# Extract
Archive for June, 2009

Wind Power Problem Acknowledgment

Tuesday, June 23rd, 2009

I have a concern about wind power that I rarely see acknowledged. My concern is what happens to the weather when you remove enough power from the wind to power the country. This arstechnica article is the first one I’ve seen in a while to mention this.

The last issue is that, at some level, putting this many turbines in place will undoubtedly change the dynamics of the lower atmosphere, with results that are probably difficult to predict.

It also provides a key number, which I’ve been lacking. That number is, that the wind power over the US, in the gross sense holds 23 times the current energy use. This ignores issues of efficiency and distribution. Everyone seems to always claim that what we’ll harvest from wind is a drop in the bucket, but even if 1/3 of only our power came from wind, it is still a lot. I don’t consider 1/69th of the energy in the atmosphere above the whole country to be a drop in the bucket. I’m just happy someone is acknowledging this problem.

Google Reader Sharing Via Facebook

Monday, June 8th, 2009

A few weeks ago I saw on facebook that a college buddy of mine, Ed, shared a blog post he read in Google Reader. That is, he read a blog post someone wrote, via Google Reader and hit the share button on there and because it had been instructed to do so facebook add it to his news feed. I just had to have it. A few minutes later I found out how, and it’s been great.

# What to do
1. Summarize the archive in two sentences.
2. Write out the part of the archive from "The last issue" up to and including "acknowledging this problem.".

[Items from a dataset]

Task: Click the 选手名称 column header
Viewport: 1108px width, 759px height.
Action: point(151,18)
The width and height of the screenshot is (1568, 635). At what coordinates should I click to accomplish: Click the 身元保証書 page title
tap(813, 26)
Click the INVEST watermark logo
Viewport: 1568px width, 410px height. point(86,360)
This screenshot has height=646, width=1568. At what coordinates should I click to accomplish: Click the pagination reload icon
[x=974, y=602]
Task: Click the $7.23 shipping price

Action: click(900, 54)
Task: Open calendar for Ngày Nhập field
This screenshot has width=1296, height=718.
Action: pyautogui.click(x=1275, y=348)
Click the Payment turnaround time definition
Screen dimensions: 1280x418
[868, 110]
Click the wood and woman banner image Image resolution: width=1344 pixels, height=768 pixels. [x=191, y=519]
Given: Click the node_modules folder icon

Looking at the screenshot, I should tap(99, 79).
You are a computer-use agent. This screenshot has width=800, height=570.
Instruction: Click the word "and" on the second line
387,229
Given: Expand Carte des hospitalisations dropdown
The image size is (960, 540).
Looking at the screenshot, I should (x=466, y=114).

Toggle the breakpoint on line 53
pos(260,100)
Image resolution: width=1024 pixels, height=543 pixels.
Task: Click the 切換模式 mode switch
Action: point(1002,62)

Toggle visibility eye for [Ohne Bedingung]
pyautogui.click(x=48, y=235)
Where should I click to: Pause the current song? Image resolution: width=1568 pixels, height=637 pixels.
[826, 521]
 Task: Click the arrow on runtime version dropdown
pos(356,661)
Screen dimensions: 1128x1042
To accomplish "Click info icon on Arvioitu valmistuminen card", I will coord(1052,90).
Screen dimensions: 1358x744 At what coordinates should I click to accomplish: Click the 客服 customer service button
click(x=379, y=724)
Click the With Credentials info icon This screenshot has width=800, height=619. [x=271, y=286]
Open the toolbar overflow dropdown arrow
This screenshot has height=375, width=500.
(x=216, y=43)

# Solutions to the tasks
1. In one post, the writer raises a rarely acknowledged concern that removing enough power from the wind to power the country could affect the weather, and notes an arstechnica article that mentions this and gives the gross wind power over the US as 23 times current energy use. In another post, the writer describes seeing on Facebook a blog post that Ed had shared through Google Reader and soon finding out how to do the same.

2.
The last issue is that, at some level, putting this many turbines in place will undoubtedly change the dynamics of the lower atmosphere, with results that are probably difficult to predict.

It also provides a key number, which I’ve been lacking. That number is, that the wind power over the US, in the gross sense holds 23 times the current energy use. This ignores issues of efficiency and distribution. Everyone seems to always claim that what we’ll harvest from wind is a drop in the bucket, but even if 1/3 of only our power came from wind, it is still a lot. I don’t consider 1/69th of the energy in the atmosphere above the whole country to be a drop in the bucket. I’m just happy someone is acknowledging this problem.